Edwards-Leeper: This isn’t happening everywhere, thank goodness, but it’s happening in some places and I feel it is absolutely ridiculous. It infuriates me that some elementary schools are approaching this in the way they are. It’s so vastly different than it was when I got into this work. Back then, the parents would lead the way—they’d approach the school with requests and a plan; they were the advocates for their child. But now, the schools often assume that all parents of gender distressed youth are the “bad guys.” So instead of parents taking the lead for their child, the schools have decided to take the lead and often leave parents in the dark. This creates more tension and conflict in the family and often results in children not getting the help they need.

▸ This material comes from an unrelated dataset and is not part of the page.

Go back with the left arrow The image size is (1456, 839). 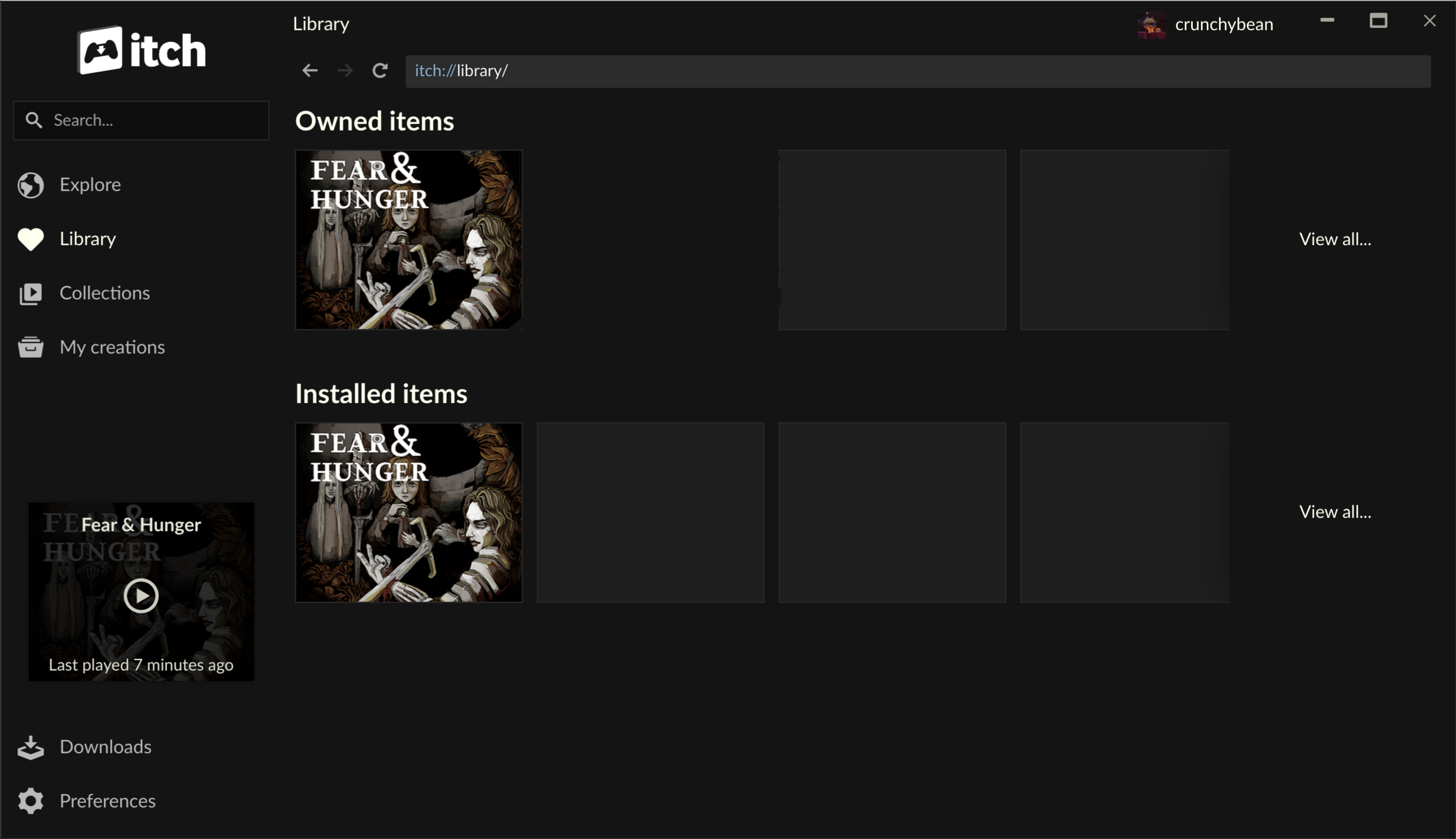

I also can’t believe what’s happening with teachers, or other adults who go into the schools to provide education about “gender identities” to children, who have no background in child development or gender identity development. These adults are confusing kids who otherwise would never have questioned their gender. I’m not suggesting we should prevent kids from being trans who will ultimately benefit from transitioning, but I’ve had clients tell me what’s going on in their schools and I feel strongly that it is causing confusion among so many kids. In my opinion, if there’s a child in class who’s made a social transition, the class can be made aware of it, and there should be no bullying, but that should be the end of story. Elementary schools should not make it standard protocol to have all children share their pronouns.
Sapir: What about middle schools? They often use instructional materials like AMAZE videos, which teach that some kids are trans or nonbinary. Is that appropriate?
Edwards-Leeper: I’d have to see the exact material, and I should say that I believe education around gender and sexuality can be done in a developmentally appropriate way, even for younger kids. But the way that it’s framed is critical. If it’s described as a menu of options, a la carte, where kids are encouraged to check off an identity, based on gender stereotypes, that is clearly problematic. If taking puberty blockers and hormones is presented as an easy option for any child who feels uncomfortable with puberty and/or doesn’t like the gendered expectations placed on them, I feel that the school is contributing to confusion which could ultimately lead to physical and psychological harm of their students. I do believe that most schools are approaching this topic in the way they feel is most compassionate and helpful, but I believe they have been led astray by messages and information that are not evidenced-based or developmentally informed.